I had lunch with a talented Japanese web programmer recently. After tying up loose ends on a long-term web site makeover we talked about the web and the constant march of tech, but something was bothering him.
“I don’t trust things anymore,” he said. “Not after that BGP leak last August. It’s not right that one company (Google) can just shut down the internet in Japan and walk away. It’s not right they have that much power over us.”
He was talking about the big BGP leak (Border Gateway Protocol) that shut down major parts of the Japanese internet including Apple Pay Suica iCloud services and online trading services. Japanese customers were locked out of their day trades with no explanation.
NHK and other Japanese media reported that Google apologized for the leak but I never found trace of it on any Google site. People criticize Apple for not communicating things but Google makes Apple a paragon of clear and responsible communication by comparison.

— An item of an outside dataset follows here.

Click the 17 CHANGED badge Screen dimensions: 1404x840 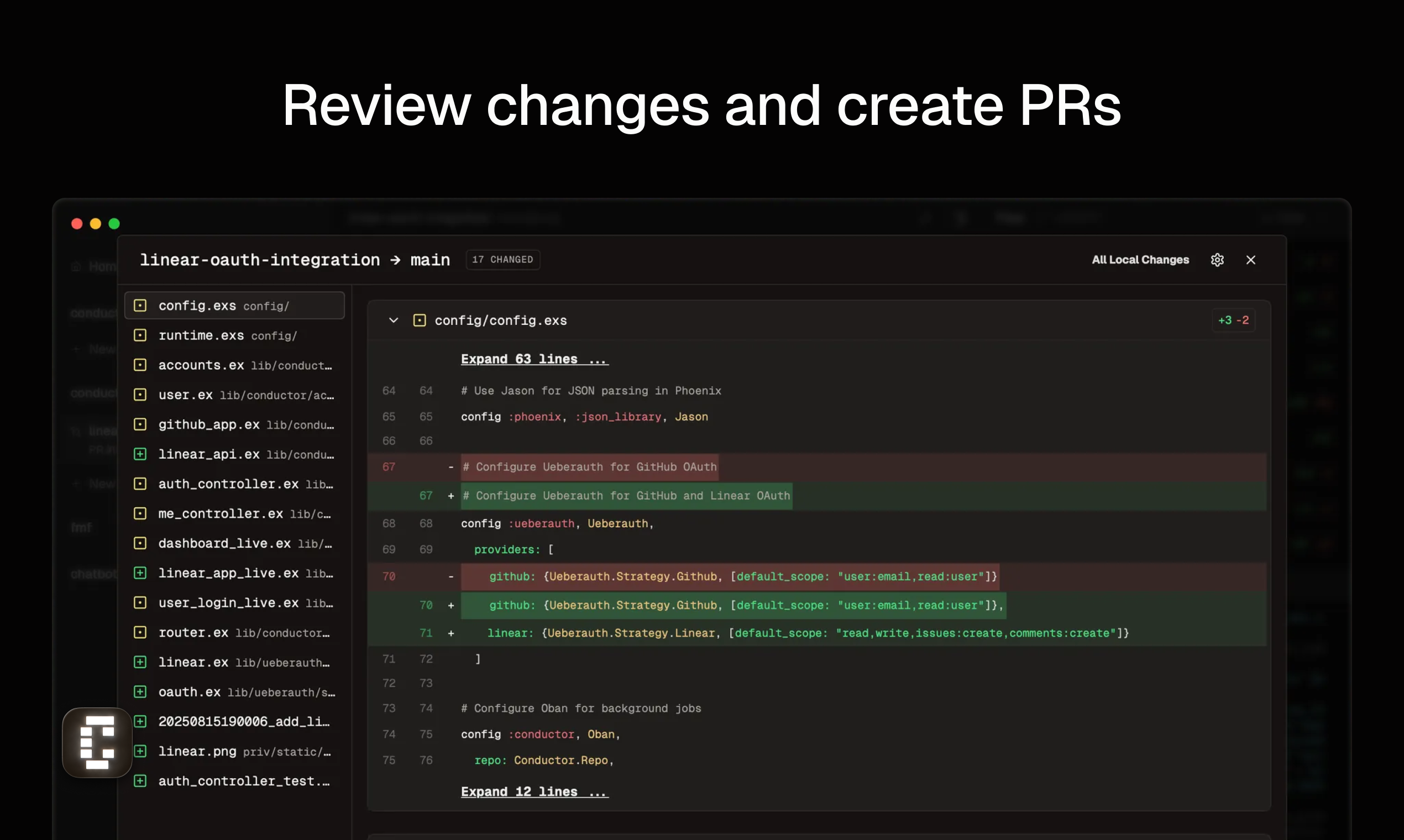click(502, 260)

Since then nothing has been discussed by Google who initiated the leak, or Verizon and NTT Communications who propagated it. Web programmers in Japan are naturally worried because they want to prevent the same disaster from happening again, or catching blame for something they are not responsible for.
To put it bluntly, if big American traders had been affected by the BGP leak the world would have heard all about it and Google would be jumping through hoops. Japanese are expendable in a way that big American traders are not.
It goes much deeper than that. Nick Heer is one of the few people writing about this issue. He warns of too much internet power being consolidated in the hands of a few American companies:
Of the many serious flaws in the infrastructure of the internet is that most of it is powered by private corporations, many of which are based in the United States. Due to network effects, we have consolidated much of the web around just a handful of them…
There is a lot at stake here. People should be concerned.
UPDATE: China Telecom spoofing the BGP protocol to poison internet routes to suck up massive amounts of American and Canadian internet traffic for intelligence analysis is, yet another, huge security story that nobody talks about.